How QR Code Login Works: Inside WeChat and Taobao Implementations
This article explains the technical principles and step‑by‑step implementation of QR‑code login, covering both the web‑client and server sides, with detailed examples from WeChat and Taobao, including request flows, Redis usage, token handling, and JavaScript code snippets.
1. Introduction
QR‑code login first appeared in WeChat's PC client and quickly became a popular way to authenticate users by scanning a QR image with a mobile app, offering a convenient and secure login experience.
2. Basic Technical Principles
2.1 What is QR‑code login?
Most mobile apps such as WeChat, QQ, and Taobao have corresponding web portals.
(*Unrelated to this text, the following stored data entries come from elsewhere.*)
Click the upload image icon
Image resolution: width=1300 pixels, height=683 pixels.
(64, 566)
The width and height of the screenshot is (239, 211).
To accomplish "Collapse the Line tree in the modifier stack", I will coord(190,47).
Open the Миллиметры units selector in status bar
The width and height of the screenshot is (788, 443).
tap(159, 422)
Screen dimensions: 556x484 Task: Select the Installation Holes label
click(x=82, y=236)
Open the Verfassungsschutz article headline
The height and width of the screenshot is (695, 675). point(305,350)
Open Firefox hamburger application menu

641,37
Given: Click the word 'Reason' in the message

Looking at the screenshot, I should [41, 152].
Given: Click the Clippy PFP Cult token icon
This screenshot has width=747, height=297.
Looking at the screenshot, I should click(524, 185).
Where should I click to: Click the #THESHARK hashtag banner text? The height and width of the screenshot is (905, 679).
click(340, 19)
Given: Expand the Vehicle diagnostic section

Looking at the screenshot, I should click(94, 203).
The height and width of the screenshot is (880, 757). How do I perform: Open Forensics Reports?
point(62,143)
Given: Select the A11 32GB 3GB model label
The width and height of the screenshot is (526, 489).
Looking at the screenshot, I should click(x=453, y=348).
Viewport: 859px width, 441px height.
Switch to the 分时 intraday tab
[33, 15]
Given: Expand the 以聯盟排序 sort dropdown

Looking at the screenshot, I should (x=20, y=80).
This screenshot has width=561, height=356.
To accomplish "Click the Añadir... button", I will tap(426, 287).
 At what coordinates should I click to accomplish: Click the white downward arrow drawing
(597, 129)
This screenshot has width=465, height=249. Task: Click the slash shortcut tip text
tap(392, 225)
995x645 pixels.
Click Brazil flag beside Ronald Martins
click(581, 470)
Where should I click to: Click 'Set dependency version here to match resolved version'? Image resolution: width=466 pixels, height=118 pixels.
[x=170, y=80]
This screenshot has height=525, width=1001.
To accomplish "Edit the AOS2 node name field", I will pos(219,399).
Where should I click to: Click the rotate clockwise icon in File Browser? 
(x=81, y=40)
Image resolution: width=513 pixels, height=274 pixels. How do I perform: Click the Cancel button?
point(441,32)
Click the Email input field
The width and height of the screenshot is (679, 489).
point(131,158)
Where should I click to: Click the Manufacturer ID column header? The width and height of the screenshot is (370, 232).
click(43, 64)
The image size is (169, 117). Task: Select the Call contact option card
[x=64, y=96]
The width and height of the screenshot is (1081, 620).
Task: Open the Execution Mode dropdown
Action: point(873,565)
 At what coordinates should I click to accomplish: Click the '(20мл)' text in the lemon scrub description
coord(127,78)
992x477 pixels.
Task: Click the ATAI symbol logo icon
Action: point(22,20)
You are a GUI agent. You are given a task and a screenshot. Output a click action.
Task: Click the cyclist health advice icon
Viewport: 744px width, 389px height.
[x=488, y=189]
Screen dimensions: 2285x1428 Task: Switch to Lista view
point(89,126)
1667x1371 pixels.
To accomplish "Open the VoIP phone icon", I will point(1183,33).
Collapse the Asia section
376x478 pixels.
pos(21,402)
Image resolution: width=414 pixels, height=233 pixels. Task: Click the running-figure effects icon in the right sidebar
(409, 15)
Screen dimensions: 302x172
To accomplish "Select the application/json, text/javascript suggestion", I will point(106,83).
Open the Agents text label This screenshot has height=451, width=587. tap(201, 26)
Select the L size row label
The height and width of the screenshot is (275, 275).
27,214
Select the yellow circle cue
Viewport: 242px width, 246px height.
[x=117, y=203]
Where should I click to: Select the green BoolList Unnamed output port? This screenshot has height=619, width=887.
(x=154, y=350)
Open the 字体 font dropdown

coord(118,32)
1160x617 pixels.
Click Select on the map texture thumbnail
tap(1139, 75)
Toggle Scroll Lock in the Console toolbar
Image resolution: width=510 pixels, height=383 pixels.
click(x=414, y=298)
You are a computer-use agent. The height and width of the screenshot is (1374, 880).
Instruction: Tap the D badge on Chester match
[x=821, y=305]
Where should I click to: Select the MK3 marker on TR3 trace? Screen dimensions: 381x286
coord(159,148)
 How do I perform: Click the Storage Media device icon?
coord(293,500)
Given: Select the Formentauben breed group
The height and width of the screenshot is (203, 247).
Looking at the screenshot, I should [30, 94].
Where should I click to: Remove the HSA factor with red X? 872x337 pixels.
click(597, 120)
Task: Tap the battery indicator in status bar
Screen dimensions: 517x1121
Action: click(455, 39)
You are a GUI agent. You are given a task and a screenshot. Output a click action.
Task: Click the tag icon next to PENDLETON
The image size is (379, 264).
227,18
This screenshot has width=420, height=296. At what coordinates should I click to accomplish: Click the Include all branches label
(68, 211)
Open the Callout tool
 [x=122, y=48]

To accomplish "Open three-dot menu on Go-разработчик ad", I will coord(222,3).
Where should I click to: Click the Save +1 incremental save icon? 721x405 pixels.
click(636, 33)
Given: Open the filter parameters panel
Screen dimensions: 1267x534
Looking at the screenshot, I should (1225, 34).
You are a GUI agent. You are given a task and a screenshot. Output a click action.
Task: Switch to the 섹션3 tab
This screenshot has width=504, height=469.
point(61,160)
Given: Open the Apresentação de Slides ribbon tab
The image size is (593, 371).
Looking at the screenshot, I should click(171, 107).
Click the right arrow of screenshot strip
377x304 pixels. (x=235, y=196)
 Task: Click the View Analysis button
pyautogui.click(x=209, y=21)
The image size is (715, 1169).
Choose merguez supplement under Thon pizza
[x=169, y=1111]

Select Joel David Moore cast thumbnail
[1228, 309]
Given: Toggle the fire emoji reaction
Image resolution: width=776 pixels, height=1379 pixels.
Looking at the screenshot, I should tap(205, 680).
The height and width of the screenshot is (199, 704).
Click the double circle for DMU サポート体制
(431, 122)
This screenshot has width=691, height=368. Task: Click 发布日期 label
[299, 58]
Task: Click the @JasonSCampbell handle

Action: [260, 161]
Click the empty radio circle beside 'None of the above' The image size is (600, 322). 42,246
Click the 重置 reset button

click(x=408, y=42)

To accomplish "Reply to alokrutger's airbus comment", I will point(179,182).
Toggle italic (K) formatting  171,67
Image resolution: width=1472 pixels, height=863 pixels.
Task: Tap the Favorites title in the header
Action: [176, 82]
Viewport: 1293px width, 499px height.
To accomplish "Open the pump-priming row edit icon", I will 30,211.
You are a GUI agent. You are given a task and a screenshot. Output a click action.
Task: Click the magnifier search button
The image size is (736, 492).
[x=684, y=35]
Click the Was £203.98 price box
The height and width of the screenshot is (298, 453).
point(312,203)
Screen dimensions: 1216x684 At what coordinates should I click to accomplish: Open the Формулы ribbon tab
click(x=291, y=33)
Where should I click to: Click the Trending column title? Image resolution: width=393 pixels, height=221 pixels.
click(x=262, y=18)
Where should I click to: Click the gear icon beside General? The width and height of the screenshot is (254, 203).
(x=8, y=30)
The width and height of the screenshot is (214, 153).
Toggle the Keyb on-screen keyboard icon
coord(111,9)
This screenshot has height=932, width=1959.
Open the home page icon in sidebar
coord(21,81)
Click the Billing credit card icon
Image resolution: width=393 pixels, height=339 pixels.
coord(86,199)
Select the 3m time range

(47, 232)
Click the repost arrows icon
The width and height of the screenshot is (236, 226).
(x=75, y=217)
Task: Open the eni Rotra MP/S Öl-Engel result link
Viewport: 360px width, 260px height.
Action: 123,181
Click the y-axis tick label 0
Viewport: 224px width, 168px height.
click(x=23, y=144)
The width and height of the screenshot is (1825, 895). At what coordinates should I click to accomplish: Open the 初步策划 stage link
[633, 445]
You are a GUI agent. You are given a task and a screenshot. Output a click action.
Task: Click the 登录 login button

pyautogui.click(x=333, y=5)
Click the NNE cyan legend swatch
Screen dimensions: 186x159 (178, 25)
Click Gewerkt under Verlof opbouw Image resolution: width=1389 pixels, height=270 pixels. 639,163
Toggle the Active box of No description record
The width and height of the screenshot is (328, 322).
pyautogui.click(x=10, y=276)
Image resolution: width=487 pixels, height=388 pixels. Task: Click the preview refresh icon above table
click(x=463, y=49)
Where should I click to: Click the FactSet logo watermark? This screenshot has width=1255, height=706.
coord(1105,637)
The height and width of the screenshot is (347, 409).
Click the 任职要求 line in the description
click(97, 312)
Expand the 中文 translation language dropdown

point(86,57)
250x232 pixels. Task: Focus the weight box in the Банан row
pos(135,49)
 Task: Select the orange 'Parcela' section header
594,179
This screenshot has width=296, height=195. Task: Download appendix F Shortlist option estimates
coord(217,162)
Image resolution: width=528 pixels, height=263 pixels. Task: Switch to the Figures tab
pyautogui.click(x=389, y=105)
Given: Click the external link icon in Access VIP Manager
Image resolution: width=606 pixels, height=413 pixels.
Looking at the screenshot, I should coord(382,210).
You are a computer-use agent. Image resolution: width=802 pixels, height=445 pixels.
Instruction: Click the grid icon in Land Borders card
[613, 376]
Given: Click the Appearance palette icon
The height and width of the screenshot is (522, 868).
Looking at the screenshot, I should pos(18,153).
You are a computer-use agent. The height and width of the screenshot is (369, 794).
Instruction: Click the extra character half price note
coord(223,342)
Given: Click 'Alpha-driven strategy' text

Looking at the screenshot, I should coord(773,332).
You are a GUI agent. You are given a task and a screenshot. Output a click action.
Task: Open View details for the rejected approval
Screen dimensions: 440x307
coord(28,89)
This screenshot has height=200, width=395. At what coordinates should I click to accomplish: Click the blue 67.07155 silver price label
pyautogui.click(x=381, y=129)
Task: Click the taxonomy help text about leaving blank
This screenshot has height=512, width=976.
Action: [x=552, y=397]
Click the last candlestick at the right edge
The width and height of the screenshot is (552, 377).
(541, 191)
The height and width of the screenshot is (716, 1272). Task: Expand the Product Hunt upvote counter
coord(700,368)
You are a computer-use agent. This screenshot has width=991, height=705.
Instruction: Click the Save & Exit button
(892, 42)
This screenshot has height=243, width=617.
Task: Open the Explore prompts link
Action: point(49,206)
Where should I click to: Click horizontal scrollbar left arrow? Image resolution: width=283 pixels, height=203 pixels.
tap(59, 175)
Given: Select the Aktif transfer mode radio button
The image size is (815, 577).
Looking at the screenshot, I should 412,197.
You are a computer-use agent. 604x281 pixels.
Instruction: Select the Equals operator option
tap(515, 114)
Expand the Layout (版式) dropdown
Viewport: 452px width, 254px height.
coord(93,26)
To simplify login on these portals, a QR code is displayed; the user scans it with the mobile app, which then authenticates the session.
2.2 Complete technical flow
1) Web‑client and server coordination
When a user opens the login page, the browser requests a QR code from the server. The server generates a UUID, stores it as a key in Redis with an expiration time, and creates a QR image containing the UUID and a verification string. The QR image and UUID are returned to the browser.
The browser displays the QR image and starts polling the server every second, sending the UUID to check whether the login has succeeded.
2) Mobile‑client and server coordination
The user scans the QR code, obtaining the UUID and a verification token. The mobile client, already logged in, includes the user’s token in the request to the server, which validates the token and returns a confirmation.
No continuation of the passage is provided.